The aim here is to give some idea what all this is about. The metalanguage and the *language machine* api is described in more detail in the reference manual.

# symbols, alphabets, rules: grammars

In 1957 Noam Chomsky found a way of talking about language that was very attractive to computer scientists and mathematicians: his key ideas can be summarised very informally as follows:

- languages are possibly infinite collections of utterances or sentences
- these possibly infinite sets can be characterised as being produced from finite grammars
- a grammar can be described as having 4 elements

The 4 elements of a grammar in Chomsky's account are:

- an 'alphabet' containing symbols that are observed in the sentences of the language
- another 'alphabet' containing symbols that only occur in descriptions of the language
- a finite collection of rewriting rules that eventually produce the actual utterances
- a 'preferred symbol' - a starting point for applying the rules

Chomsky described a hierarchy of successively more general grammars - the details are not really relevant at this point, except to note in passing that since then development has concentrated almost entirely on just one of these - a kind of grammar that corresponds directly with simple tree structures. This distracted attention from symbols, patterns and rewriting rules.

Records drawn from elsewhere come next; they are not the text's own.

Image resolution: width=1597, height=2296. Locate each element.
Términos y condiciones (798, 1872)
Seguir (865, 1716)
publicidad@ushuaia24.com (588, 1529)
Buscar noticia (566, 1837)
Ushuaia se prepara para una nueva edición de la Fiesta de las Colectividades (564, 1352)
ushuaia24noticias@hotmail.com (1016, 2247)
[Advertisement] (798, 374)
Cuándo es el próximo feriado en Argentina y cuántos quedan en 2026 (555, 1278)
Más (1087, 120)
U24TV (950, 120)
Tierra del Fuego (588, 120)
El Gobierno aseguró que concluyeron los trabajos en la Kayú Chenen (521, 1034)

# the raw materials of language

Symbols, patterns and rules are the raw materials of language. But our purpose is different from Chomsky's. Our aim is to make the stupid computer in some sense understand the structure and meaning of language, or at least to enable it to do what we want. Chomsky's approach was dead right, but he needs to be stood on his head. To understand the computer, you have to get into the box: you can sense one thing at a time, and you have to build an idea of structure and pattern by piecing the fragments together.

For the purposes of our *language machine*, the raw materials of language are fundamentally simple:

- a symbol is a kind of token that is either the same as or different from another symbol. The symbol 'a' happens to be the actual letter 'a', while the symbol noun is a symbol that is different from any particular letter, and also different from any other symbol such as number or verb. But it is perfectly valid to ask if 'a' matches or is the same symbol as noun, or number, or letter.

- a pattern is a sequence of symbols. Two patterns match if their symbols match when examined pairwise in sequence.

- a rule consists of two patterns, a left-side and a right-side. Applying a rule means matching its left-side at the current point in a sequence of input symbols and then behaving as if its right-side had appeared in the input in place of the symbols that were matched.

- the left- and right- sides of a rule may contain any number of symbols, and either the left- or right- side of a rule may contain no symbols at all.

- the left- and right- sides of rules may contain actions that have some direct effect on the system itself and the environment it runs in.

- a system of variables makes it possible to accumulate and transmit deferred and transformed representations of the input. The deferred representation may itself contain actions.

- a grammar is just a collection of rules. In practice the rules in a grammar are grouped and ordered in ways that make it possible to apply them effectively.

the entire process of grammatical analysis by the *language machine* can be described by, or related to a diagram - the lm-diagram - which was devised by Peri Hankey during the 1970s.

# an obsessive machine

The *language machine* starts with a grammar and an input stream. The input stream is is just a sequence of symbols that arrive from 'out there'. The machine has one simple objective, which is to match the symbol eof (end-of-file), a symbol that appears at the end of all input. When the input stream is in fact empty, the *language machine* immediately matches this symbol, and stops with success. The symbol eof is in effect a single 'preferred symbol'. But it represents an ultimate goal, and not a point of departure.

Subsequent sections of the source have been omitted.